**WHAT THE TASK ASKS:** The lines below, beginning at the one that contains "is (1321, 832)." and ending at the last, are to be retyped exactly.

**RECORDS FOR THIS EXERCISE:**

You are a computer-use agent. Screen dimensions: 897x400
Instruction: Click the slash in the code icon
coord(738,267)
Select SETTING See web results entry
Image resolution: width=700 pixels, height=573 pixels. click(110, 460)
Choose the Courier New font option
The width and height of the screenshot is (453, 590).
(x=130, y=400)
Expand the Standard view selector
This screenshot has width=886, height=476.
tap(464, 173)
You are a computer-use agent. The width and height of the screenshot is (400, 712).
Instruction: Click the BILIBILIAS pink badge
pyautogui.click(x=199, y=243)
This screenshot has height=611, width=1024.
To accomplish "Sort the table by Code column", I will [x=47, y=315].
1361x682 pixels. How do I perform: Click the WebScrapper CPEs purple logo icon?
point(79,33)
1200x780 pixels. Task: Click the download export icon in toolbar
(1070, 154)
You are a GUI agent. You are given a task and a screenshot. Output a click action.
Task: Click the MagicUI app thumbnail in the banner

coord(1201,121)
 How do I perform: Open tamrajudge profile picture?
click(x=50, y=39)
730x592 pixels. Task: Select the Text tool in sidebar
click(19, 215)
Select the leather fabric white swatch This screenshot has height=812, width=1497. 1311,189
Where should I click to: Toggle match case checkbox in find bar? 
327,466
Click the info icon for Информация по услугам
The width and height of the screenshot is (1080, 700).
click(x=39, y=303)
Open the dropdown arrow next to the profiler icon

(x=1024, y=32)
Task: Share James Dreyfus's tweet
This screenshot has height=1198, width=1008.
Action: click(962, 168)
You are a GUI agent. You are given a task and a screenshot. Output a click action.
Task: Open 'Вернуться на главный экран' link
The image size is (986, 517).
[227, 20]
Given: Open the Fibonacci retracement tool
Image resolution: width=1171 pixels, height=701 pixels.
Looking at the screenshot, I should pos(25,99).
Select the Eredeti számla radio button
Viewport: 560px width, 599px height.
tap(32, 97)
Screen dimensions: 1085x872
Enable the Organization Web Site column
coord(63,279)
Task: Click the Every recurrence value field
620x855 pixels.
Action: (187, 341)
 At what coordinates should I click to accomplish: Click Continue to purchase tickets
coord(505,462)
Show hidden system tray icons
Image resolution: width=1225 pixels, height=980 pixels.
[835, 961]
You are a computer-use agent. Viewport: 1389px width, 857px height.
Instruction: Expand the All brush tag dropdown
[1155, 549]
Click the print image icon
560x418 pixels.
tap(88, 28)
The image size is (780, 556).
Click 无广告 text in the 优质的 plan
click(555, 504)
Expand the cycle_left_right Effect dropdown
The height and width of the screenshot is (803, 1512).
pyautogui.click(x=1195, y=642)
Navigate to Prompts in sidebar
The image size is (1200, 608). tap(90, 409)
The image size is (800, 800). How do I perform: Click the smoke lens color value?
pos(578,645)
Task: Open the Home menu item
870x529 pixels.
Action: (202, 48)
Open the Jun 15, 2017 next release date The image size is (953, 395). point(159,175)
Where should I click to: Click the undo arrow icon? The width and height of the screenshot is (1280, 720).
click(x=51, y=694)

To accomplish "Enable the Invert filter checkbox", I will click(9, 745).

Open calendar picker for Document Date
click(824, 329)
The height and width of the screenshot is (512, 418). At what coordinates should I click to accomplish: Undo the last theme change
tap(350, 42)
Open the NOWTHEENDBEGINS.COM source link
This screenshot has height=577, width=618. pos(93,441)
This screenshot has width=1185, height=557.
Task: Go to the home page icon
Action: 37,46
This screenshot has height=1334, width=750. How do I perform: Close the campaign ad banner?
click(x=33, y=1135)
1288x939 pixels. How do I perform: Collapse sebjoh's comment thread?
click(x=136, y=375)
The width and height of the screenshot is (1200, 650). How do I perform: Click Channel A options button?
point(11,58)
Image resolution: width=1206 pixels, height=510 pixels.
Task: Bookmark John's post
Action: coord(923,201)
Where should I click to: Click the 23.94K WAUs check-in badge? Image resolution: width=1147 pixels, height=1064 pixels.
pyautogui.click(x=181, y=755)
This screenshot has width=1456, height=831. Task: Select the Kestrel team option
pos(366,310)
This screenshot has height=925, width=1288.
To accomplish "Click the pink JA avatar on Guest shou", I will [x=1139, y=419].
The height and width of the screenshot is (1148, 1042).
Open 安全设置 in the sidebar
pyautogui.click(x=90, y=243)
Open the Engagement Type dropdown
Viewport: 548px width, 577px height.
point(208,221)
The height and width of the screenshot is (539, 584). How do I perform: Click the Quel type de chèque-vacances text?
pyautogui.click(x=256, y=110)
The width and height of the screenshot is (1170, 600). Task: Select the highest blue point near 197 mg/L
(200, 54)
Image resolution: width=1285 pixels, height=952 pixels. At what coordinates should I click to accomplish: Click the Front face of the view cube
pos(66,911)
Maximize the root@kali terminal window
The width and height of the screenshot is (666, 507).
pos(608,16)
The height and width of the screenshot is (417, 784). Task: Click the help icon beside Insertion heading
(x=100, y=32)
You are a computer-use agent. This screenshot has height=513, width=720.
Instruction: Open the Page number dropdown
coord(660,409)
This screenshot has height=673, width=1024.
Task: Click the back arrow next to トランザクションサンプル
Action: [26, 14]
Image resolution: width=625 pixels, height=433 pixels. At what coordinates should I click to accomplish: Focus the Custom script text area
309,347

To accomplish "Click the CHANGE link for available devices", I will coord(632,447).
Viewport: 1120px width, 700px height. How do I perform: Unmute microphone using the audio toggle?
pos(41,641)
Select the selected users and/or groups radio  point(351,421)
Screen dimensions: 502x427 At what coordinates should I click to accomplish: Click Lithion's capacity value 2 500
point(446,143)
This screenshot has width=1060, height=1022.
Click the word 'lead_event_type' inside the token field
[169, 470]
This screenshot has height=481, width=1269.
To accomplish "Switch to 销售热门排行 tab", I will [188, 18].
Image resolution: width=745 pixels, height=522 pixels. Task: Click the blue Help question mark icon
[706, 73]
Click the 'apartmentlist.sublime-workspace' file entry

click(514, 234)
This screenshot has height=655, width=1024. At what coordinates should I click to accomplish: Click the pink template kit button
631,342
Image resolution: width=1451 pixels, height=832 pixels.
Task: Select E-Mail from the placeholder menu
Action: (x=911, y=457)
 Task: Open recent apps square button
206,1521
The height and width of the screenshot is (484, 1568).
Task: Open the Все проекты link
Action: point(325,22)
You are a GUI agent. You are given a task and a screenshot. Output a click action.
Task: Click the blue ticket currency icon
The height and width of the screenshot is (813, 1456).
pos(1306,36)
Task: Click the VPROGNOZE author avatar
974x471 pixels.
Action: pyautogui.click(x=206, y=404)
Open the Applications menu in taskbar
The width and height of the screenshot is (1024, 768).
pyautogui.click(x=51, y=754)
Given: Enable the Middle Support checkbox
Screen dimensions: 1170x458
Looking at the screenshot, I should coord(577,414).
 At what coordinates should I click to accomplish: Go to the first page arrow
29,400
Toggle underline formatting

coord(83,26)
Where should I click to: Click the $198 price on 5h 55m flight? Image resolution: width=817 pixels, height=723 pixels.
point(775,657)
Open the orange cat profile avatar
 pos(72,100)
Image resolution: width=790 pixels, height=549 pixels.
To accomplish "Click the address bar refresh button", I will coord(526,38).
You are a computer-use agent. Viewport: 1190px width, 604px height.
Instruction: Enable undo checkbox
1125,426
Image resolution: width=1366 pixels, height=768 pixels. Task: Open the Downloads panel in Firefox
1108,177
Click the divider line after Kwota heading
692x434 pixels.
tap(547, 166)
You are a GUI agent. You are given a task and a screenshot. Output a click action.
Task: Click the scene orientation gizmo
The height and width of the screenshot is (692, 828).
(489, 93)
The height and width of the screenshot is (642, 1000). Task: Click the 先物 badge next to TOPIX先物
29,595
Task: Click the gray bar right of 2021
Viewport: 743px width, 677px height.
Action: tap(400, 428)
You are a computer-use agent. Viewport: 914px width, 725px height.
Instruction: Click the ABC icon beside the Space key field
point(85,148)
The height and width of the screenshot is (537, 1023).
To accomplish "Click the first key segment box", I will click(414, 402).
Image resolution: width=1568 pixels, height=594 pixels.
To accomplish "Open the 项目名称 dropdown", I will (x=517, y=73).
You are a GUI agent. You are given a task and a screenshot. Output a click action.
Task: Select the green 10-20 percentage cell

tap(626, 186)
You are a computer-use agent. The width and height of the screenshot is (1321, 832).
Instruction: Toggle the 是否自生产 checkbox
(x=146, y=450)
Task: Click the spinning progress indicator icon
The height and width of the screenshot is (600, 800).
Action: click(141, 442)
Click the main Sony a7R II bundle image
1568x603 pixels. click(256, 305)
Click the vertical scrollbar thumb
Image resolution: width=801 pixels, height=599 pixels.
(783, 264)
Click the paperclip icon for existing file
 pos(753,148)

**RESULT FOR THIS TASK:**
You are a computer-use agent. The width and height of the screenshot is (1321, 832).
Instruction: Toggle the 是否自生产 checkbox
(x=146, y=450)
Task: Click the spinning progress indicator icon
The height and width of the screenshot is (600, 800).
Action: click(141, 442)
Click the main Sony a7R II bundle image
1568x603 pixels. click(256, 305)
Click the vertical scrollbar thumb
Image resolution: width=801 pixels, height=599 pixels.
(783, 264)
Click the paperclip icon for existing file
 pos(753,148)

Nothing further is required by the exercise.